ゆっくり悲しみが流れ、そしてトンネルを越えついた場所は大きな海。
主人公ファウスタとその母、それから庭師ノエとの会話はケチュア語で、従姉妹や叔父、リマ内での会話はスペイン語。先住民と入居者(と言えば良いのかな、それとも文明化?)。階段を上った山の上にある家と、大都会リマ。大きくわけて4つのラインと共に、様々な対比がなされていた。
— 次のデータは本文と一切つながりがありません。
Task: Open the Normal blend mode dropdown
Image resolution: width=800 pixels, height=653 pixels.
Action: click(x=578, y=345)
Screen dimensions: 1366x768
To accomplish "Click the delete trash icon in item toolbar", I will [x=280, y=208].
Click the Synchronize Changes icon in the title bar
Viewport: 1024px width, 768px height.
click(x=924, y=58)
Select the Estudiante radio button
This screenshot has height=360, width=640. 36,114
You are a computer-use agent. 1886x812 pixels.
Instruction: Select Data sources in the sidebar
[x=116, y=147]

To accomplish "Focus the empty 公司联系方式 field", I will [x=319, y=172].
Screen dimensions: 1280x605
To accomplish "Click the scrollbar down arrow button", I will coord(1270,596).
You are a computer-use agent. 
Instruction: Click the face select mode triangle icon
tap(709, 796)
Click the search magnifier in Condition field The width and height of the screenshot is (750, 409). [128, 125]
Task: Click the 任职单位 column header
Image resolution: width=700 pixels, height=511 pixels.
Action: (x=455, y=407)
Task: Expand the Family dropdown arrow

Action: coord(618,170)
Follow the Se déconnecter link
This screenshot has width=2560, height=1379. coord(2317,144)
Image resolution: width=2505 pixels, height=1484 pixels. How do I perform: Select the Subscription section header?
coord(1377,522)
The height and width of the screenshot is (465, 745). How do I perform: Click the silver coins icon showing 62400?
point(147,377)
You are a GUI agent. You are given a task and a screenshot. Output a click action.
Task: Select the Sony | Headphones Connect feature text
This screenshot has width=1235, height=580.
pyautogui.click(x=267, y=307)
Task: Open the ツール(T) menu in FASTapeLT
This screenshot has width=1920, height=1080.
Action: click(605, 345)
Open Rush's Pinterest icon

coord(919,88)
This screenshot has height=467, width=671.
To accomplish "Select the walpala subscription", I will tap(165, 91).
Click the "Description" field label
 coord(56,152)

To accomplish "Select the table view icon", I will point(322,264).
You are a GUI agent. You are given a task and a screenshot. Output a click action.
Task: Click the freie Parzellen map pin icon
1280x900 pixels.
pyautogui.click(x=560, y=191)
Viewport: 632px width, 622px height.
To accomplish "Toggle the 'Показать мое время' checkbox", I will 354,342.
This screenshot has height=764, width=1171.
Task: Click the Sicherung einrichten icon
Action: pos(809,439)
母から伝わった「レイプに対する恐怖」に抵抗するため、膣内にじゃがいもを自ら入れるファウスタ。悲しみの歴史を内に留めておこうとしているのだろうか。しかしそのじゃがいもは自らの意思で、医者の手によって取り出されることになる。なんだか結局トラウマの歴史を伝えて行っても、内の人間(ファウスタ)ではなく外の人間(医者)の手によって解放されるんだよ、と言われているようで。でもそこにノエと言う内の人間からの救いの介入が必要だった。トラウマは外の人間が消し去ることは可能でも、癒すことは内の人間からしか出来ないのだ。
ファウスタとピアノ演奏家の対比も興味深い。どこの国も真っ先に虐げられるのは先住民、富を得るのは入居者/入植者のほうだ。ファウスタと取引を結んだからと言って同等と言うわけではない。その取引も簡単にひっくり返してしまう傲慢さ。
ペルーのセンデロ・ルミソノ集団によるテロリズムの時代、なんて恥ずかしながらひとつも知らなかった。だめだな、やっぱり。文化を知ることより歴史を知るほうが先決のような気がしてきた。
さて、この作品の監督クラウディア・リョサは果たしてどちら側の人間なのだろうとふと思う。「外」から歴史の悲痛さを伝えるための作品なんだろうか。